The Senate has also passed the bill, which received praise from the wireless industry. "We strongly oppose prisoners having access to contraband phones and believe inmates, and anyone who supplies them with a device, should be severely punished," declared CTIA - the Wireless Association.

The group is doubtless happy that the bill doesn't approve cell phone jamming technology, which CTIA also strongly opposes. That's the bailiwick of Senator Kay Hutchison (R-TX), whose Safe Prisons Communications Act would permit "targeted interference" against mobiles in prison. The bill passed the Senate in October.

The main motive for these laws is to keep prisons secure. But Feinstein's legislation also addresses concerns that cell phones are sometimes smuggled into prisons because of the high cost of landline access in these facilities. That was the logic of Rep. Bobby Rush's (D-IL) Family Telephone Connection Protection Act (H.R. 1133).

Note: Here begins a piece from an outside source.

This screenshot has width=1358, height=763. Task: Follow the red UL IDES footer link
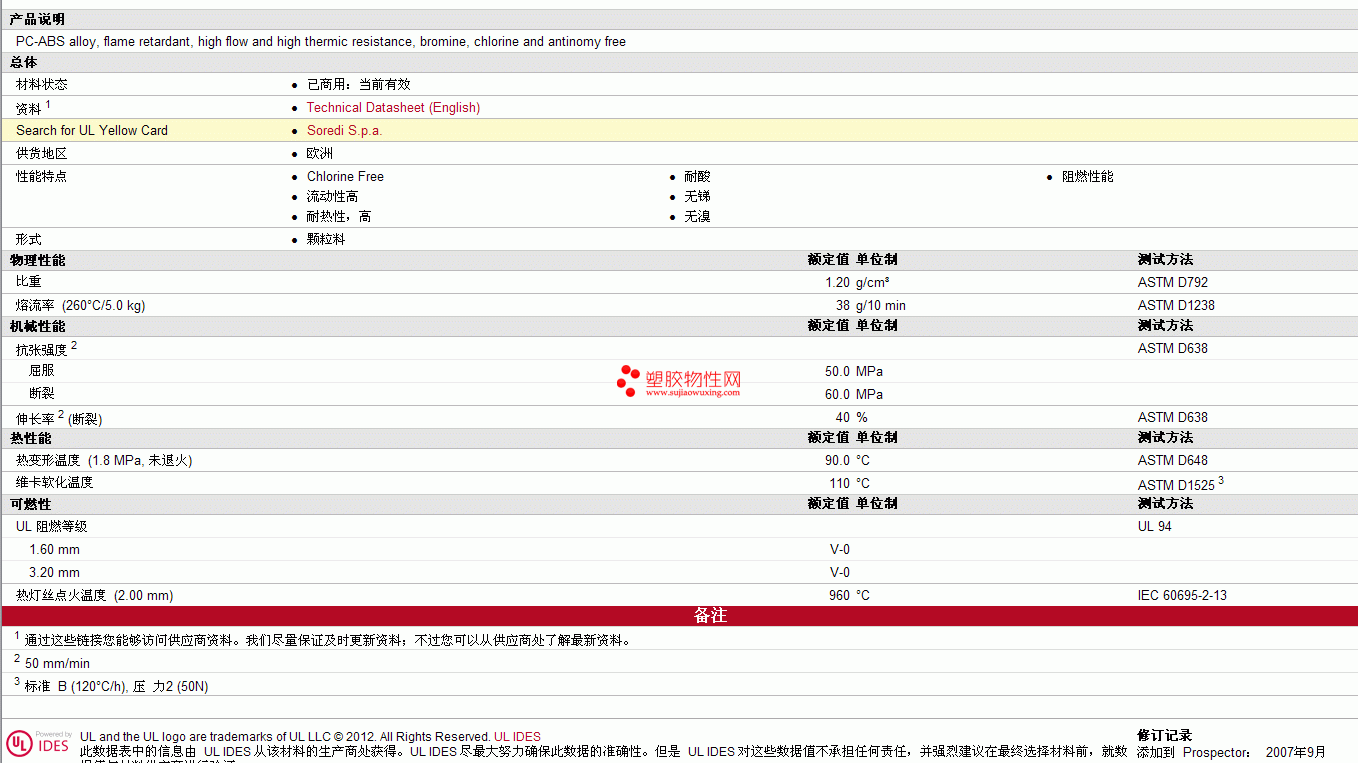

Rush's bill noted that per-minute charges in some facilities go as high as $1 with a $3.95 service or connection charge. Many prisons limit communications to collect calling.

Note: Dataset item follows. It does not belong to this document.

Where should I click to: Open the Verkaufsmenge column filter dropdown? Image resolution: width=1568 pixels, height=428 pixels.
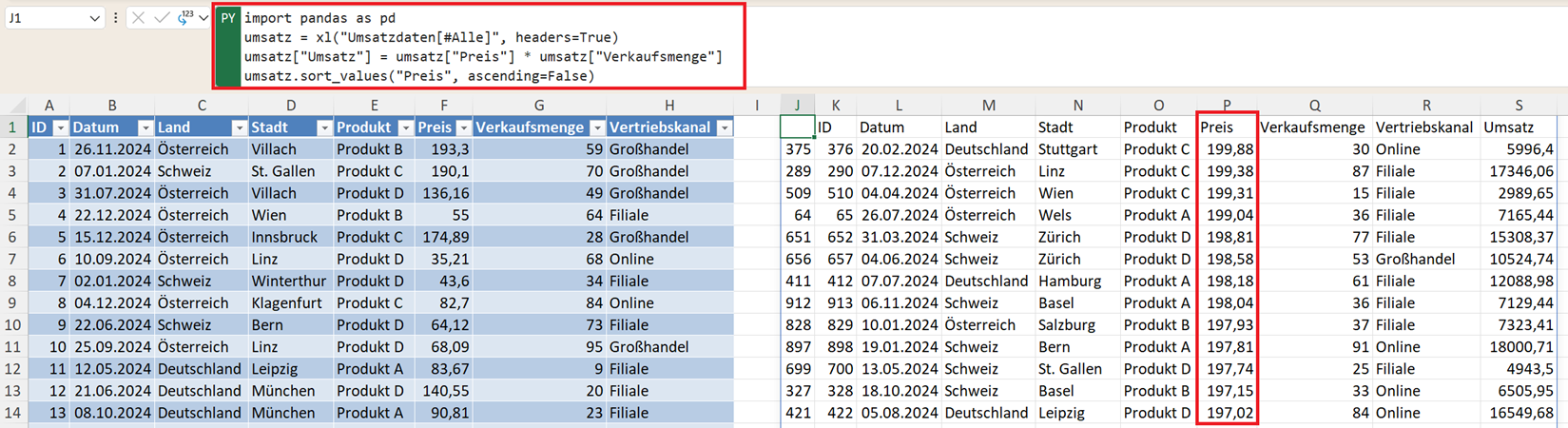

"Excessive inmate telephone service rates thus weaken the family and community ties that are necessary for successful reentry into society by persons who were formerly incarcerated and the reduction in crime resulting from successful reentry," the bill opined. It would authorize the Federal Communications Commission to regulate rates.

Feinstein's proposed law doesn't go that far. But it does require the Comptroller General to issue a report to Congress on ways to "lower telephone costs to inmates and their families, while still maintaining sufficient security."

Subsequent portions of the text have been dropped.